:: Extracted data ::
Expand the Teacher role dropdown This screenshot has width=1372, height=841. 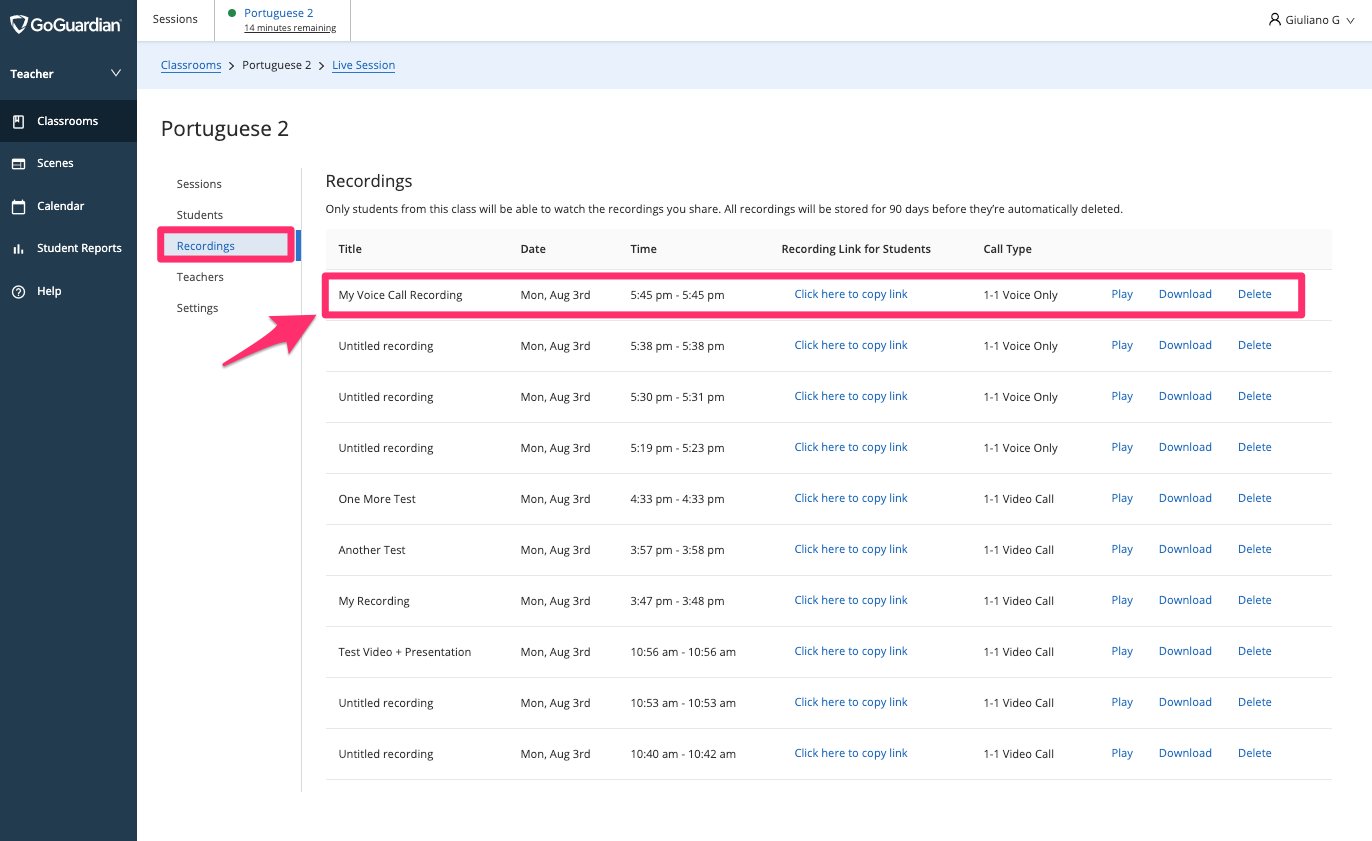click(x=116, y=73)
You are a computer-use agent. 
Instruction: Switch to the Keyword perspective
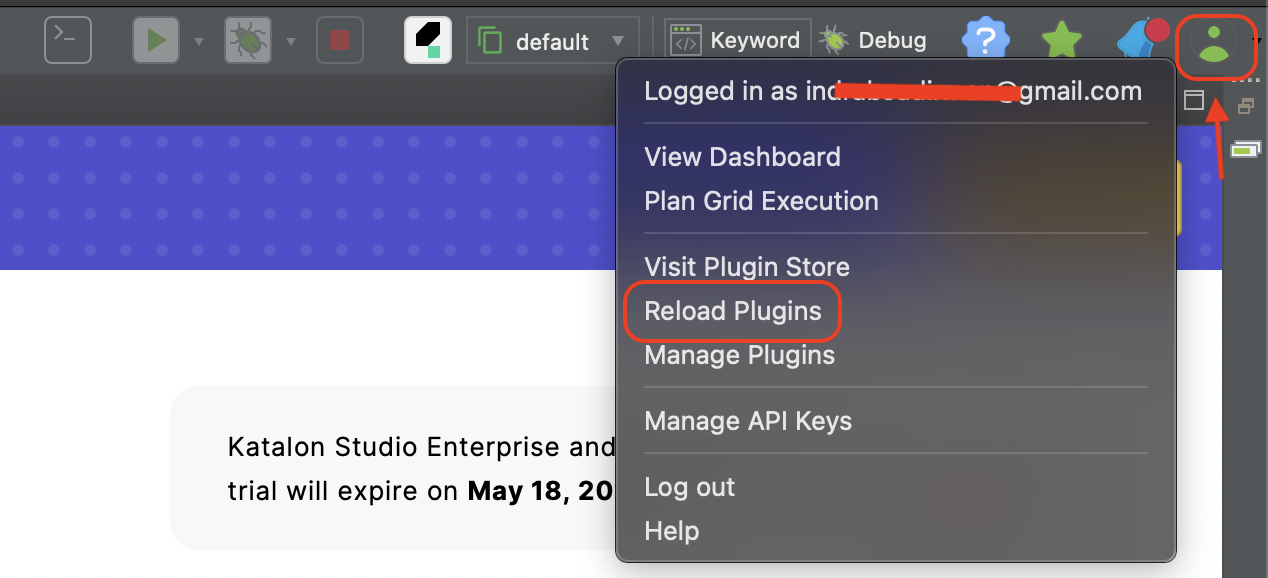point(738,41)
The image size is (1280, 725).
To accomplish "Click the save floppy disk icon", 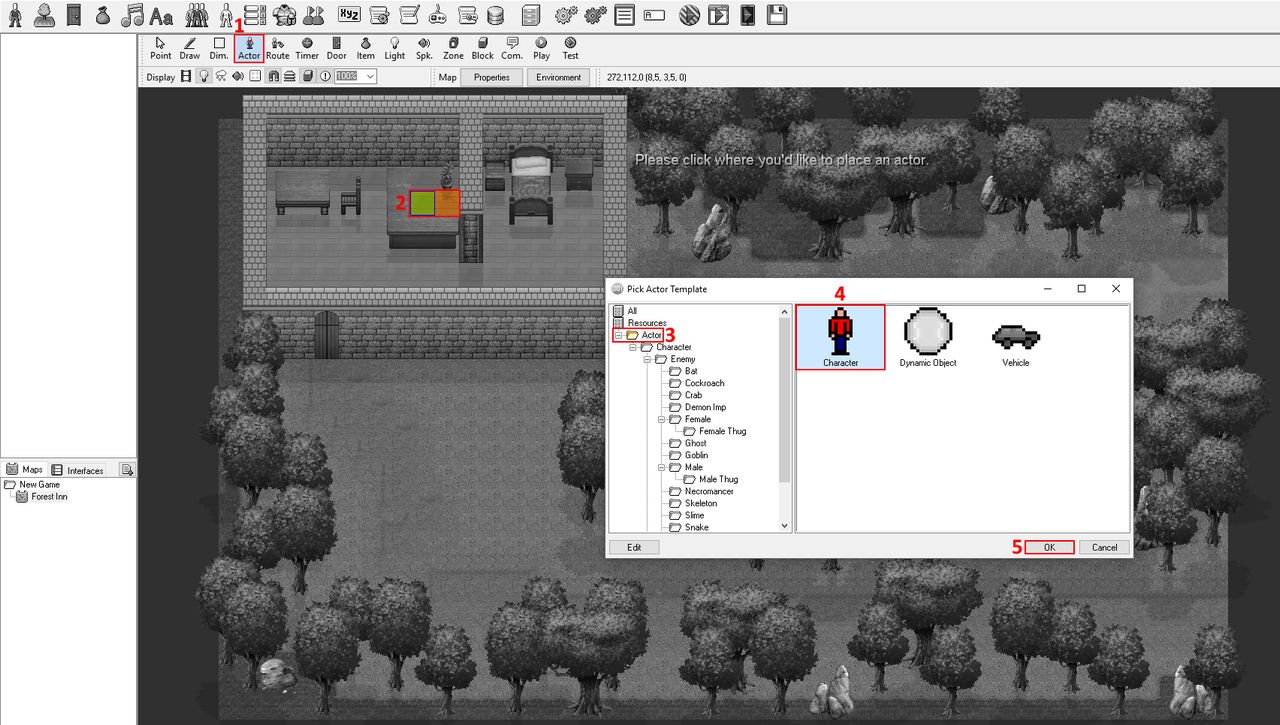I will tap(776, 15).
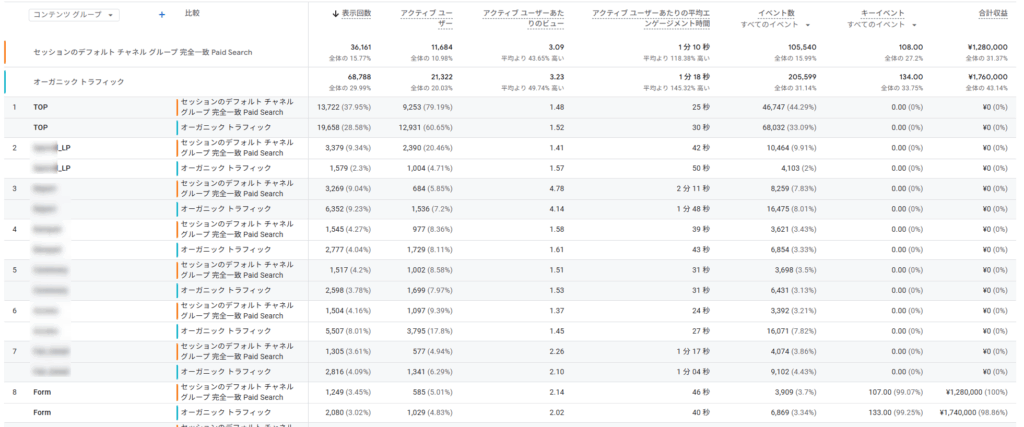Click the plus icon to add a dimension
The height and width of the screenshot is (427, 1024).
pos(162,15)
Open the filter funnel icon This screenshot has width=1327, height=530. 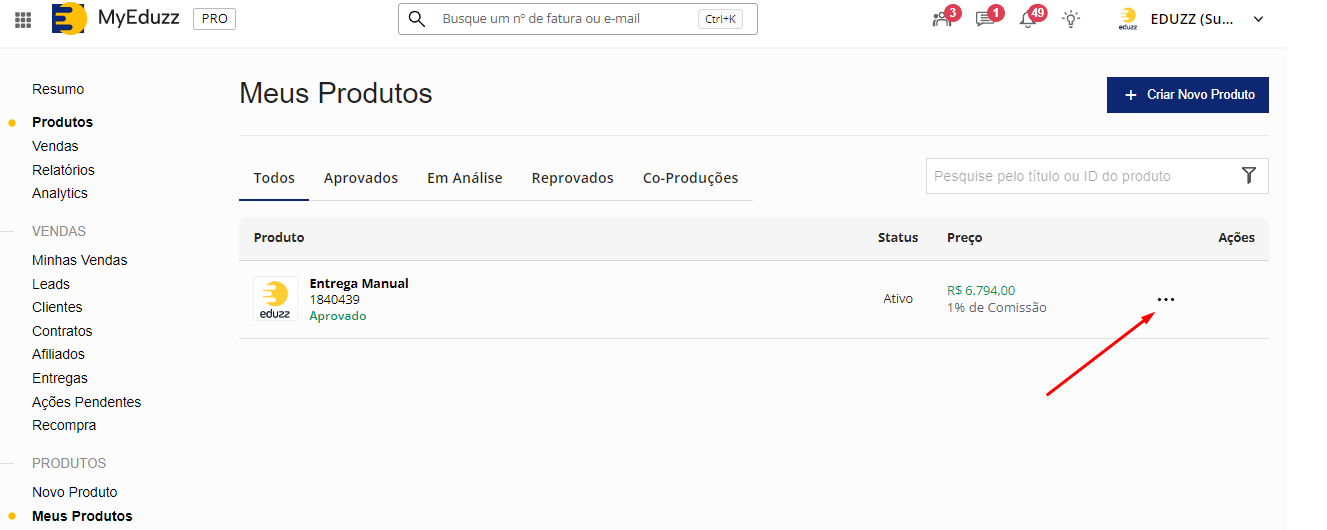[x=1248, y=176]
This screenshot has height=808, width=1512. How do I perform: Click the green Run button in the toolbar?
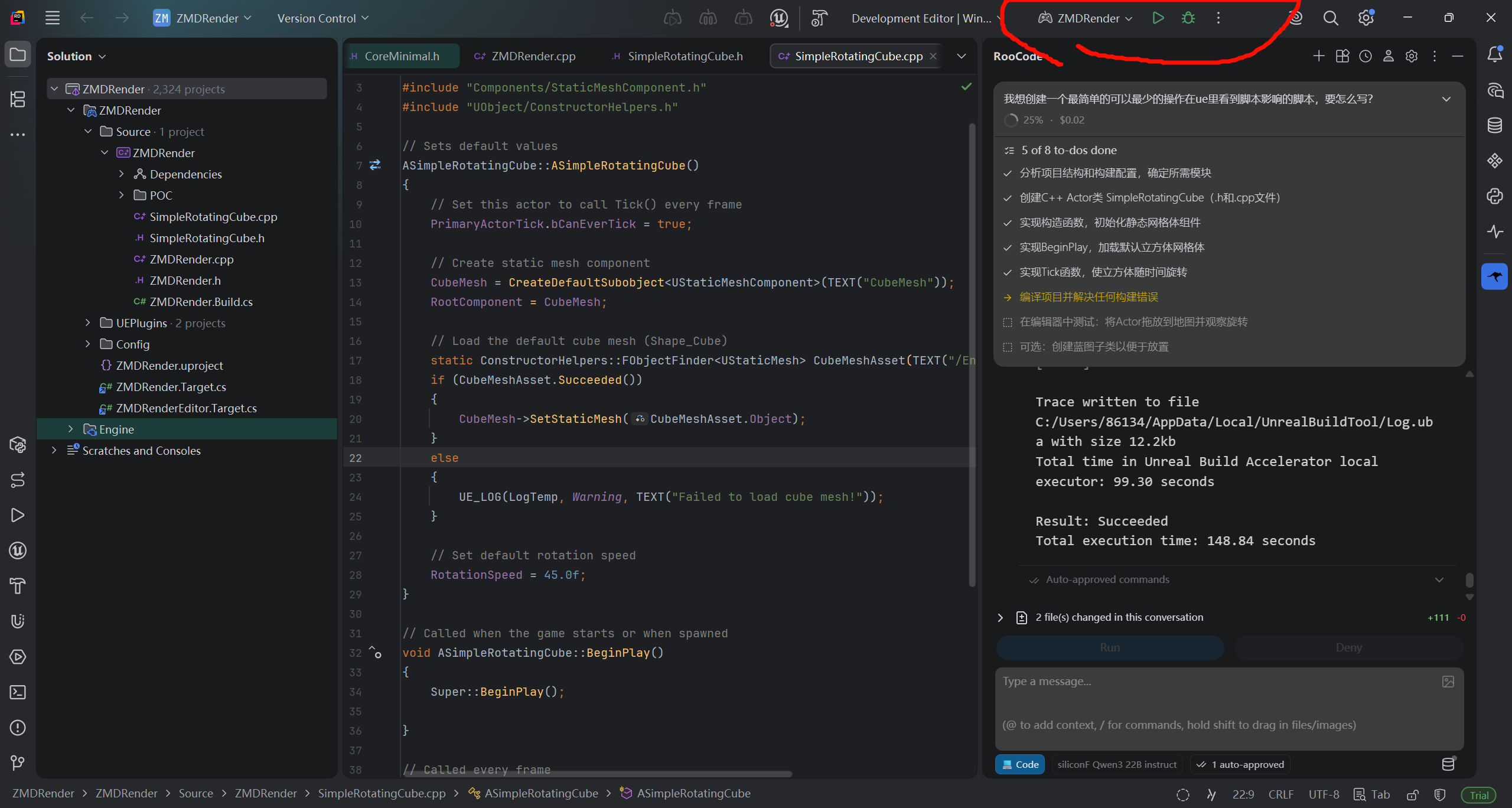click(x=1158, y=18)
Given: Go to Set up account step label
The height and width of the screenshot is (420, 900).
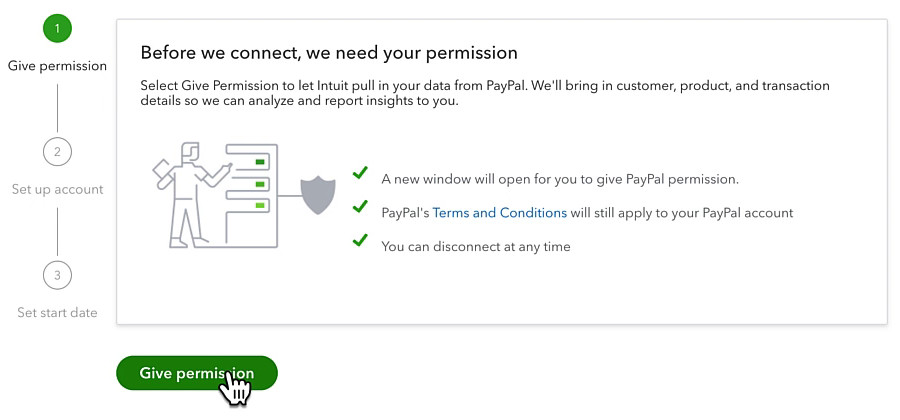Looking at the screenshot, I should tap(57, 189).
:::
== What this task involves ==
Copy the part of the material that starts with the line containing "This screenshot has height=808, width=1512." and runs through the end of the material. Reproduce those lines exactly, leaving out the pictures.

== Exercise response ==
This screenshot has height=808, width=1512. How do I perform: Click the green Run button in the toolbar?
click(x=1158, y=18)
Given: Go to Set up account step label
The height and width of the screenshot is (420, 900).
Looking at the screenshot, I should tap(57, 189).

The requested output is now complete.